Herb Thyme has federal approval to label organically grown herbs as USDA Organic, but allegedly mislabeled products that contained a mix of organically and conventionally grown herbs with “Fresh Organic” and “USDA Organic” labels. Quesada brought the usual California claims.
The court of appeals noted the presumption against preemption of laws operating in traditional state domains. The presumption applied with particular force to consumer protection laws. Moreover, the express preemption in OFPA was directed at state organic certification laws, not state consumer lawsuits. This express preemption supported the inference that Congress didn’t intend to preempt other claims, but didn’t require that conclusion.
The court followed the 8th Circuit’s Aurora Dairy case, which found that consumer protection claims against a certified milk producer for mislabeling non-organic milk as organic were impliedly preempted. Given the certification, the producer was authorized to label its products as organic. Uniform national standards would be undermined if different court systems adopted possibly conflicting interpretations of the same provisions of OFPA. “Thus, state consumer law claims against a certified organic producer seeking to hold it accountable for representing its products as organic when in fact the products were not, are preempted.” The allegations here, if found to be true by the certification agent, would have precluded certification; thus certification and compliance are interrelated. There should be no situation in which a state court could find a certified grower to be mislabeling its product as organic when the grower’s certification wasn’t revoked or suspended. Although Aurora Dairy didn’t find all state consumer claims preempted, in that case the facts necessary to support the claims (e.g., “our milk comes from healthy cows”) had no bearing on whether the product met the organic standard. (This isn’t actually true as stated, but on the other hand the facts that would prove/disprove the claim would be the same even if OFPA didn’t exist, unlike certification-related claims.)

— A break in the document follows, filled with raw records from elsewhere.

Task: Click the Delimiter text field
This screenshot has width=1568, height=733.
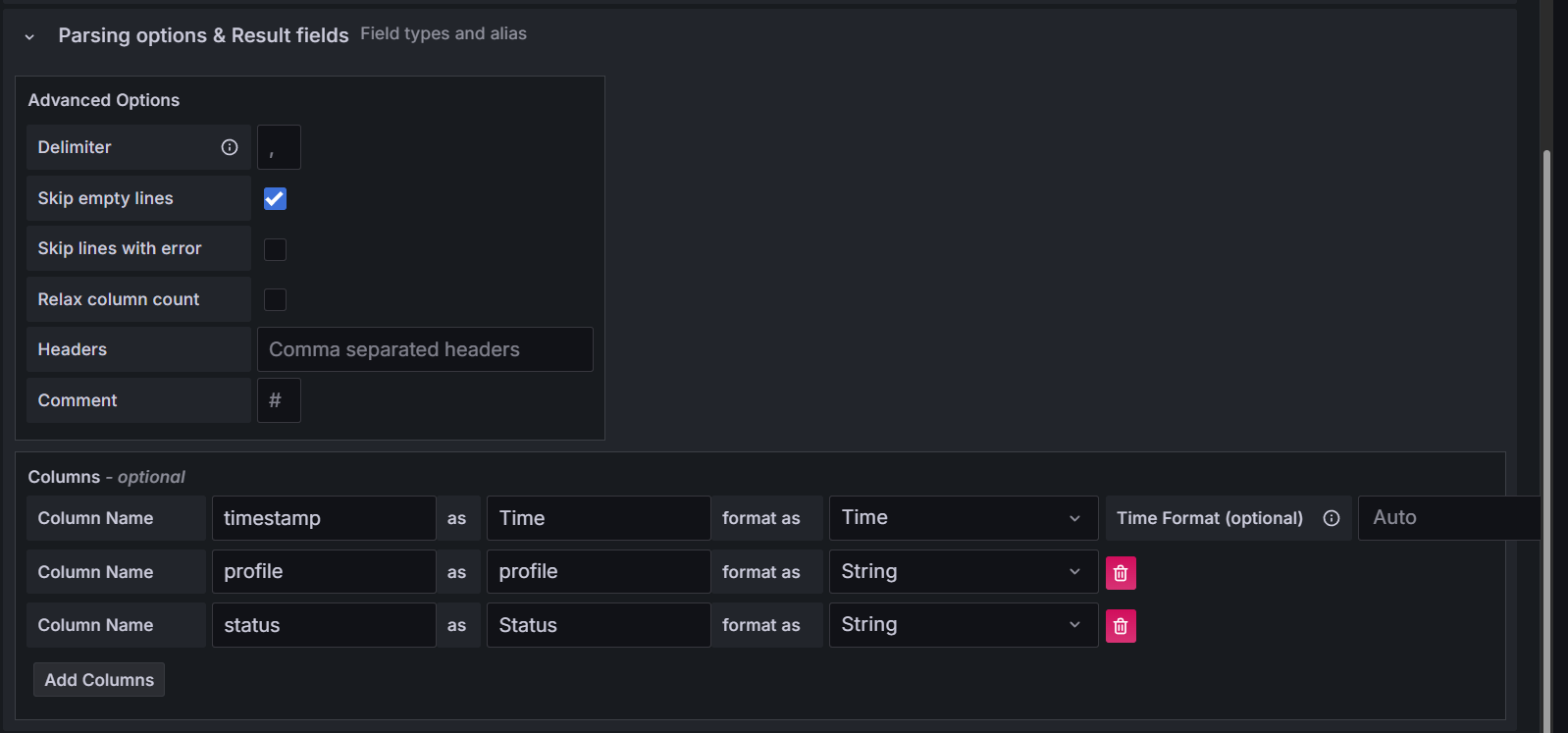Action: (279, 147)
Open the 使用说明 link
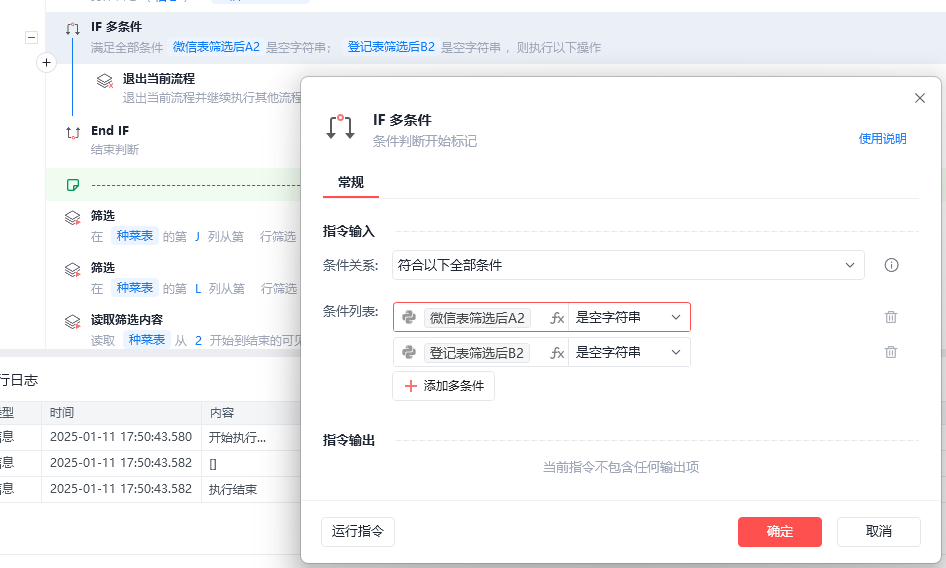The width and height of the screenshot is (946, 568). click(882, 139)
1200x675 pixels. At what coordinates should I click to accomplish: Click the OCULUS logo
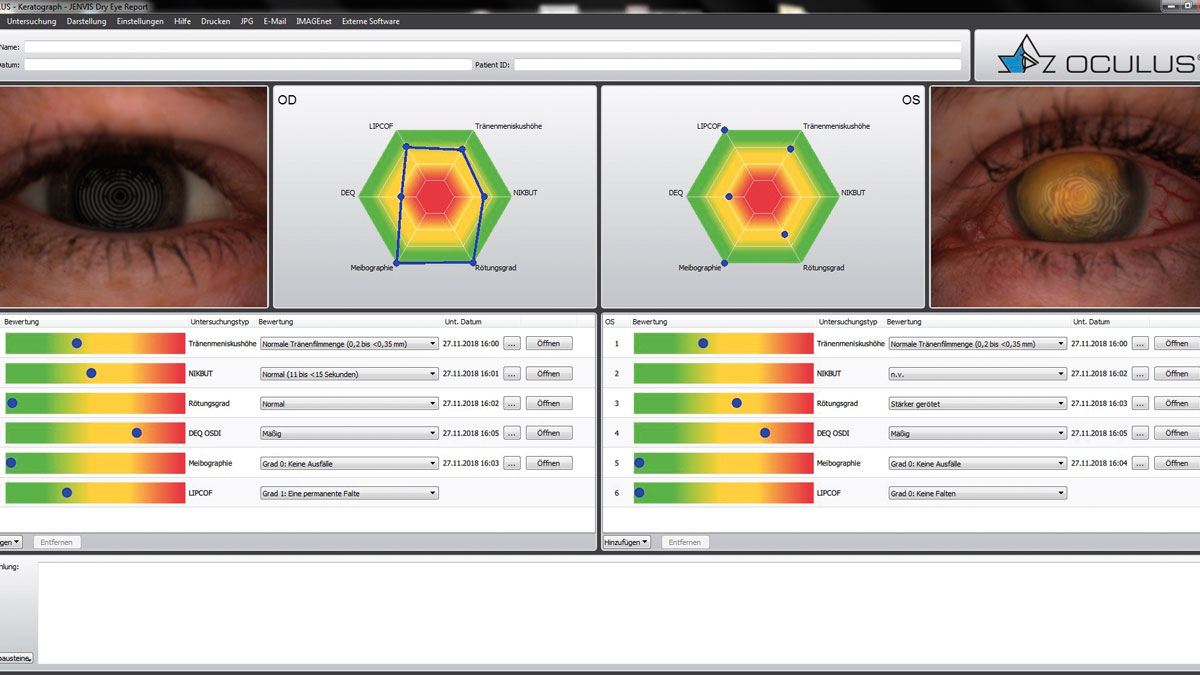[x=1087, y=56]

Quesada argued that the fact that state law was identical to federal law saved her claims, because no federal law as such was implicated, citing Farm Raised Salmon Cases. Farm Raised Salmon rejected the claim that, because there was no private cause of action for violation of the FDCA, federal law impliedly barred consumer suits based on identical state laws. With the FDCA, Congress impliedly authorized identical state laws, including an express savings clause in an uncodified provision of the NLEA, and also the legislative history indicated the importance of state enforcement of parallel state laws. With OPFA, the coordinated state-federal regulatory scheme, the legislative history, and congressional intent all distinguished this law from the FDCA. Under COPA, California’s SOP is the national organic program, administered by the state. It’s not a separate regime. Allowing states that chose to have their own SOPs to privately enforce national standards could lead to conflicting interpretations of the national standards. Plus, the legislative history referred to enforcement by the feds, relevant state officials, and certifying agents; it didn’t include reference to private enforcement, as the FDCA legislative history did. Also, barring private claims “furthers the congressional purpose and objective to nationalize organic labeling standards and to avoid the inevitable divergence of applicable state laws and enforcement strategies.” This would conflict with Congress’s purpose of establishing national standards. Though Jones v. ConAgra Foods, Inc., 912 F. Supp. 2d 889 (N.D. Cal. 2012), reached the opposite conclusion, the court wasn’t bound by federal district court decisions.